La Montaña Peladaes una colina desnuda y árida de 266 metros de altura, y su nombre tiene un origen confuso. En su ladera oriental se han hallado fósiles de tortugas prehistóricas y huesos de mamut. Cerca de la cumbre hay una gran roca plana con tres peldaños de una escalera que nunca se terminó. Nadie ha podido explicarse adónde iba a conducir una escalera en semejante lugar, tan yermo y desolado.

11 Un lugar no muy limpio ni bien iluminado

– Ringo, ¿te vienes al Chino?

Es el tercer sábado consecutivo que el Quique se presenta en el bar Rosales después de cenar y con la misma sugerencia. Si aún no te has colado en alguna casa de putas del Barrio Chino, nano, es que no te has enterado de qué va la vida. En la calle Robadors hay tres casi juntas, El Recreo, El Jardín y La Gaucha, y es fácil colarse. Aunque al Quique le está prohibida la entrada por edad, y suele acabar de patitas en la calle con algún sopapo o una patada en el culo, fisgar en los burdeles se ha convertido en su diversión favorita.

– ¡No veas qué furcias tienen en El Jardín, parecen de antes de la guerra! Pero hay una, la Manoli… ¡Guau! Nada más verla, ya estoy empalmado.

– Ya. No hace falta que lo jures.

– Bueno, ¿te vienes o qué?

Él está sentado tomando el fresco en la acera del bar, la silla recostada contra la pared, la americana echada sobre los hombros y una cerveza en la mano útil, viendo pasar a la gente, y no parece tener ganas de nada. Hace un rato estaba leyendo el muy sobado pero predilecto libro de cuentos y ahora lo lleva en el bolsillo más desfondado de la chaqueta.

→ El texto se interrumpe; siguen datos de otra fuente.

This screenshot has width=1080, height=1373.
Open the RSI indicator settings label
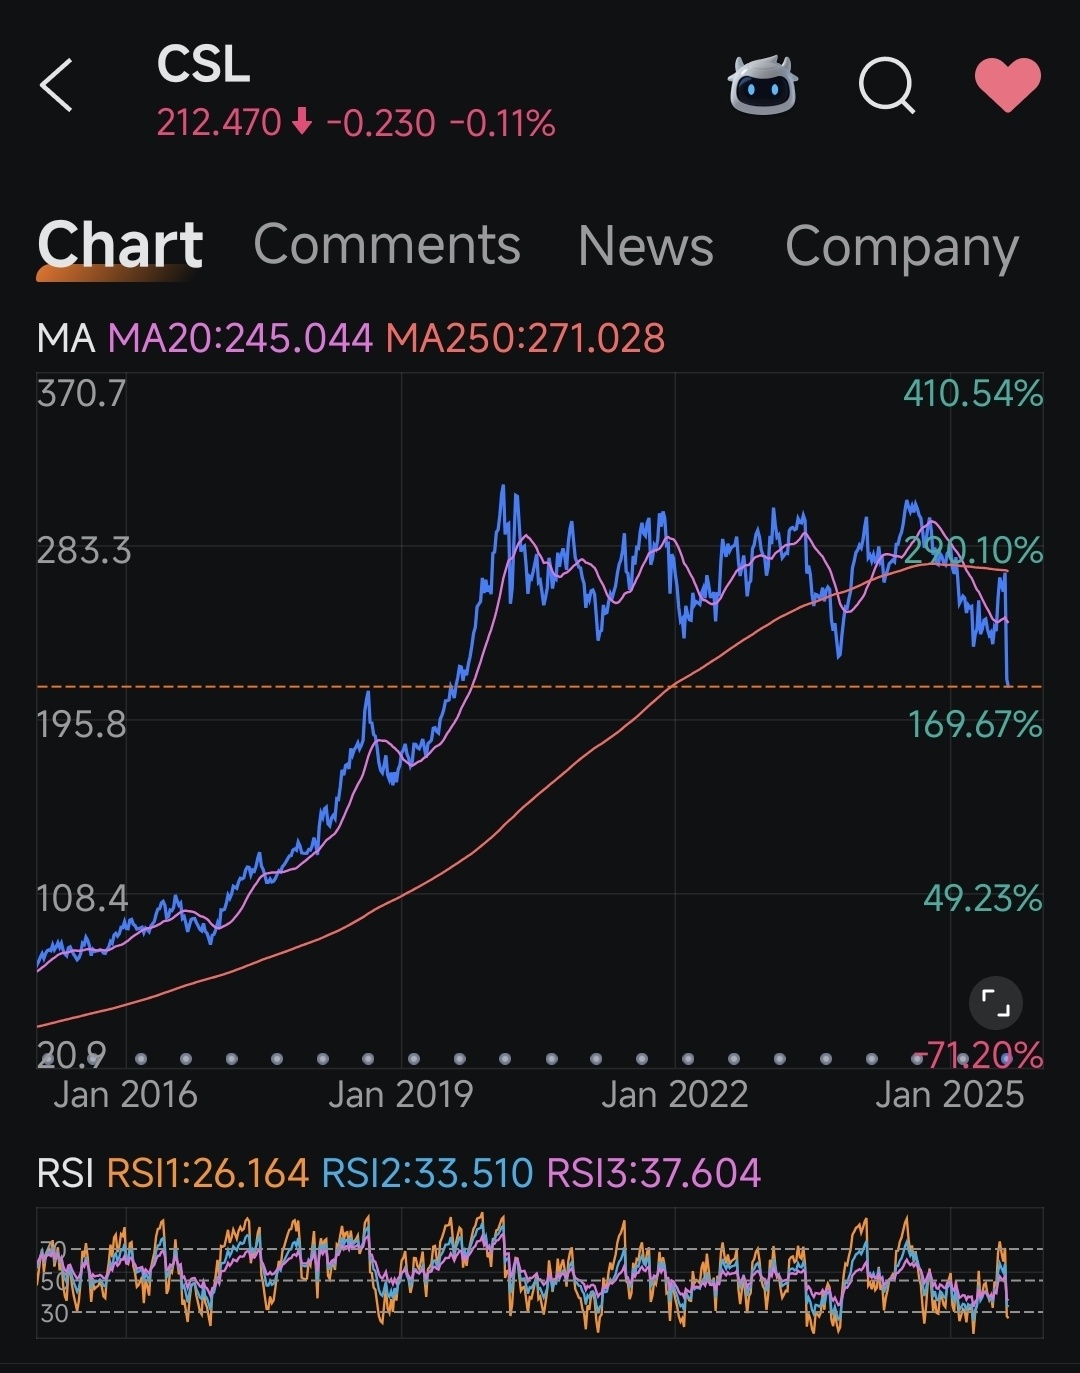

– Si vais en pandilla, no -responde-. Demasiado follón.

– Tú y yo solos.

Es una noche con neblina y bochorno de finales de septiembre. El Quique ha irrumpido en el bar embutido en un sofocante traje marrón a rayas de americana cruzada, con corbata de lunares, un litro de brillantina en el pelo y gafas de sol de aparatosa montura, porque las gafas de sol te hacen mayor, nano, dice, y es más fácil colarte. Del bolsillo superior de la americana asoman cuatro cigarrillos Lucky Strike que habrá birlado a su padre. Muy pincho, acalorado y sonriente, deja caer la cara redonda y grasienta sobre la de su amigo y espera la respuesta. Pero le ve tan absorto que una vez más se queda mirándole intrigado, preguntándose cómo puede dejar pasar la noche del sábado aquí sentado, o dentro del bar, volcado durante horas sobre un libro o escuchando las aburridas conversaciones de los viejos y el golpeteo de las fichas de dominó en el mármol. A veces piensa que Ringo no se está haciendo mayor como los demás, de manera normal, como él y Roger, le parece que todavía sigue rumiando alguna de sus estrambóticas aventis tumbado de bruces en el techo de la diligencia y disparando contra los apaches que le persiguen a galope por la pradera. Dan ganas de decirle: Ringo, aquellos caballos eran de cartón.